_TASK OBJECTIVE_: Search the listing below for the string "computer", then copy every line it appears in.

_SOURCE MATERIAL_:
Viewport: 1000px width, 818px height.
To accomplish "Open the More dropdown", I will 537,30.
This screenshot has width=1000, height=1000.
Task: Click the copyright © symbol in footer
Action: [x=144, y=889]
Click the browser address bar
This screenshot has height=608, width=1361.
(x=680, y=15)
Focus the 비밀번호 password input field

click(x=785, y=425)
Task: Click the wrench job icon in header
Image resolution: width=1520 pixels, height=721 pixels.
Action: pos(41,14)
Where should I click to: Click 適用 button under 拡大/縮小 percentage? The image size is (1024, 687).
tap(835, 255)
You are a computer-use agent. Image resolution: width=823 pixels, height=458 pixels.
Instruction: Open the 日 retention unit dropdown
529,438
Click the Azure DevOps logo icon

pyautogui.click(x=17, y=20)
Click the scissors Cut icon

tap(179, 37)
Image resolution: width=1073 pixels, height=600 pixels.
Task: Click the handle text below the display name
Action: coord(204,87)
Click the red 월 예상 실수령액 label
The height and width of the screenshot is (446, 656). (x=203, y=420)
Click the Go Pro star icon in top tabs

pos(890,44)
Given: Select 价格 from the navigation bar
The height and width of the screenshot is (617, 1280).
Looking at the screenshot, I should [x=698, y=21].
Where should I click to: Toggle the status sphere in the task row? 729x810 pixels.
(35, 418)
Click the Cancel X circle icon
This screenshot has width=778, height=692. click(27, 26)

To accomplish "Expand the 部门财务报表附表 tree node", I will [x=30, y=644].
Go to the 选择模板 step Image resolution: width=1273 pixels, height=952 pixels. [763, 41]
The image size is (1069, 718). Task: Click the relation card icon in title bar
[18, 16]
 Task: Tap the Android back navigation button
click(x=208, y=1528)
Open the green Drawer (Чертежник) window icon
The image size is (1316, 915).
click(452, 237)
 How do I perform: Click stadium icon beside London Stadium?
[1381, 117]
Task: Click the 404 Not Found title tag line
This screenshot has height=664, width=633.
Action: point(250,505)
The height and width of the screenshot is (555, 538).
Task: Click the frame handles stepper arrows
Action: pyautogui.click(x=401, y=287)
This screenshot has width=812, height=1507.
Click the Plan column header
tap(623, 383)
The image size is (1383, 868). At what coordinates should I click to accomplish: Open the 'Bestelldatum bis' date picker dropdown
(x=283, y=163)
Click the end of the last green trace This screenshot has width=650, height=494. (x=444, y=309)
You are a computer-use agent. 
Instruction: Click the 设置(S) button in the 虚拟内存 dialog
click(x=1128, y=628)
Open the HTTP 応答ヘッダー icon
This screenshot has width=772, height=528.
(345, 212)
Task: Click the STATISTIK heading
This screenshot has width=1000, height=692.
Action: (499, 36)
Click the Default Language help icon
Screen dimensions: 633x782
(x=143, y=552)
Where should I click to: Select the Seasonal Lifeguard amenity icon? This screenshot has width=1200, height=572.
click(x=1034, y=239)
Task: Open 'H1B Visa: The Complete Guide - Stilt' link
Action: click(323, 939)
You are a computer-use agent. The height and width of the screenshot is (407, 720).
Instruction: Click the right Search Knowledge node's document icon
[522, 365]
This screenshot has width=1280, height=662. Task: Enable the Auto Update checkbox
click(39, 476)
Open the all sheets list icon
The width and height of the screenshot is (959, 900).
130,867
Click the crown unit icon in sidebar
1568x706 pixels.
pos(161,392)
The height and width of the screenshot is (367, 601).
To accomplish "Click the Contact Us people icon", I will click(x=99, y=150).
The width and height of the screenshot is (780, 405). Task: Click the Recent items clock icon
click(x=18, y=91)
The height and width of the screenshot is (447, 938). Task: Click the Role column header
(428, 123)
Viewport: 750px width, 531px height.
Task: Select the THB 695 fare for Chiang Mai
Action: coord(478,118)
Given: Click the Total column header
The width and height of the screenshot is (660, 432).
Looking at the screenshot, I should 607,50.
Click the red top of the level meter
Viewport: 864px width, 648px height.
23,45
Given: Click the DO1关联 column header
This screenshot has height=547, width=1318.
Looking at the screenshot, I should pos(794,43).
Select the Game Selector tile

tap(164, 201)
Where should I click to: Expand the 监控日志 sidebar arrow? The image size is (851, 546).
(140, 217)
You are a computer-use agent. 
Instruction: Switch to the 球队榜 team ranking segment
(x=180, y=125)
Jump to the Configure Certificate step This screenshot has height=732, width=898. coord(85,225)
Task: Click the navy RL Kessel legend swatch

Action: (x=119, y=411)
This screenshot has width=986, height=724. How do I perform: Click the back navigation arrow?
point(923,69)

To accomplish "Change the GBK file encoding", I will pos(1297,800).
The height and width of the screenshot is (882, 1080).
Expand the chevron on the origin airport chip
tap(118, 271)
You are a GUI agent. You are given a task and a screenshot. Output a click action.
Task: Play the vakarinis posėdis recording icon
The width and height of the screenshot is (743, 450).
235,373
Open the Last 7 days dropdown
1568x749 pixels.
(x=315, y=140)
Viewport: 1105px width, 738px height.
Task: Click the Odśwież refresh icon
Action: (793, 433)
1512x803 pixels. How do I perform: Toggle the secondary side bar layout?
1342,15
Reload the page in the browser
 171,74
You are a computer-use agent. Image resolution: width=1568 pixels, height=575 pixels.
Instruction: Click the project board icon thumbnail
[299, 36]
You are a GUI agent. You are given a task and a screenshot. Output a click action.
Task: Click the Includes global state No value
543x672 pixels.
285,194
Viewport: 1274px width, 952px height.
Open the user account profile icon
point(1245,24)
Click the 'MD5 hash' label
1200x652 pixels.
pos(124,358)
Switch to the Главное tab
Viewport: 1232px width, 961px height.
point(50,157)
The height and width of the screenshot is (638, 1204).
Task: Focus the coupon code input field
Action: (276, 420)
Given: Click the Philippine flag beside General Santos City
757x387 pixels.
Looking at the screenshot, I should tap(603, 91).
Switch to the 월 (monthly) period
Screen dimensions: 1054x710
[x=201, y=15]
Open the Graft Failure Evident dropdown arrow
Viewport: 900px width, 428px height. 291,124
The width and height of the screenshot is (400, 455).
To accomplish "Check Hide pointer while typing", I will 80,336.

_SOLUTION FOR THIS PROBLEM_:
You are a computer-use agent. Image resolution: width=823 pixels, height=458 pixels.
You are a computer-use agent. 
You are a computer-use agent. The height and width of the screenshot is (407, 720).
You are a computer-use agent. 
You are a computer-use agent. Image resolution: width=1568 pixels, height=575 pixels.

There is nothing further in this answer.